> **What you are asked to do**:
Lines from the entries below that hold "agent" form the answer; copy all of them.

(Stored data)
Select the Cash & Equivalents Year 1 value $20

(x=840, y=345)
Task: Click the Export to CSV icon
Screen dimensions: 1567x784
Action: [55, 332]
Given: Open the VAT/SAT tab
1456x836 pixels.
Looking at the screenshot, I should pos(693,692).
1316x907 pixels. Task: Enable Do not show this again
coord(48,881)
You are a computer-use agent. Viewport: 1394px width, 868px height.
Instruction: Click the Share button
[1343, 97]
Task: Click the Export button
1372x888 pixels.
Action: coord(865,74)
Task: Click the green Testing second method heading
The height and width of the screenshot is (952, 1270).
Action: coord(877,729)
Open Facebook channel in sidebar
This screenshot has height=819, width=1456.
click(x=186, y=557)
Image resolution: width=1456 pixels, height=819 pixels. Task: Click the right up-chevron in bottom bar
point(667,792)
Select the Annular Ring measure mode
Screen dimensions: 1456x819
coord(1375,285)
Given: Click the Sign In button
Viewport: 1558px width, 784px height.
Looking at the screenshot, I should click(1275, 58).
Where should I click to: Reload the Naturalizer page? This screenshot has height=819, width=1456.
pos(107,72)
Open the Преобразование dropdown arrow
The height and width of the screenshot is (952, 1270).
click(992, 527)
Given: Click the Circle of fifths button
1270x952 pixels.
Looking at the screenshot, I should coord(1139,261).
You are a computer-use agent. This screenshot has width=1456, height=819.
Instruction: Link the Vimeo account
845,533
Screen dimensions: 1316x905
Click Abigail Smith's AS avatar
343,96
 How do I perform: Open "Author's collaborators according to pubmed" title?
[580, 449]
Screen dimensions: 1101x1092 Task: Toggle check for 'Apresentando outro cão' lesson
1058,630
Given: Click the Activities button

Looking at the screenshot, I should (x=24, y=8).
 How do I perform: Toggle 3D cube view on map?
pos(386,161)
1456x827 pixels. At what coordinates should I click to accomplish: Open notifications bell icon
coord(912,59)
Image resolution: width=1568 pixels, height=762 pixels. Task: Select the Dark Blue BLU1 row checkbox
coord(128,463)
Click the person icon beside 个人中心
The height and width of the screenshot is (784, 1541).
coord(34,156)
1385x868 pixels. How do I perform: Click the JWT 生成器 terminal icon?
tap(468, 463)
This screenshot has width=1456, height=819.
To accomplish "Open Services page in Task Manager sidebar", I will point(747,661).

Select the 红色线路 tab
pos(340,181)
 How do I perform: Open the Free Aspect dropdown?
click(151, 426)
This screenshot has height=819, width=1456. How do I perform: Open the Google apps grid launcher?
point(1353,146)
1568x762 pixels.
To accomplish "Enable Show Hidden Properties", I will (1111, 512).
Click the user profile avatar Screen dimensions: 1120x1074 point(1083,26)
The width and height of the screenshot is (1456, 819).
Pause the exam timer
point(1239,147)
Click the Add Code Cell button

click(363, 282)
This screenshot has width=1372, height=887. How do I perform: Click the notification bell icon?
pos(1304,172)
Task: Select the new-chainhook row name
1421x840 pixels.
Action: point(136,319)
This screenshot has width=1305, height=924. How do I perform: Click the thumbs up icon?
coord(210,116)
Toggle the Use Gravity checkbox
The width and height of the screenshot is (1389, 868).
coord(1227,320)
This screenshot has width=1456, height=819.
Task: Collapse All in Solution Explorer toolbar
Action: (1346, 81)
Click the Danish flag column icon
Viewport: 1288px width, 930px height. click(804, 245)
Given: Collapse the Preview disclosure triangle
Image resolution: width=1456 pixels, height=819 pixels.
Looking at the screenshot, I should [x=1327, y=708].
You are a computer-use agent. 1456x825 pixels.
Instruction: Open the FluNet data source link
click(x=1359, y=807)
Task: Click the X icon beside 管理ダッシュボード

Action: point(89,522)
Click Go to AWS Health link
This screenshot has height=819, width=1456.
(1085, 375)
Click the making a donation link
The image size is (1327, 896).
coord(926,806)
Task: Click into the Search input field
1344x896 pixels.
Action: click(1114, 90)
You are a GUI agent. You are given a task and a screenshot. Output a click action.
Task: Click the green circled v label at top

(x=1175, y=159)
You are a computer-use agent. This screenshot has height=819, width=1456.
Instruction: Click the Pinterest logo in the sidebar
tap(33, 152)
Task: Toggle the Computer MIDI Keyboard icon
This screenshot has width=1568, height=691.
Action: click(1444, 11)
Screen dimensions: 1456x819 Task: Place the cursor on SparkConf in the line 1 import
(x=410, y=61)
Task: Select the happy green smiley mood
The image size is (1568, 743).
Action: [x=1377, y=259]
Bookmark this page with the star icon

> **Solution to this problem**:
You are a computer-use agent. Viewport: 1394px width, 868px height.
You are a computer-use agent. This screenshot has width=1456, height=819.
You are a computer-use agent. 1456x825 pixels.
You are a GUI agent. You are given a task and a screenshot. Output a click action.
You are a computer-use agent. This screenshot has height=819, width=1456.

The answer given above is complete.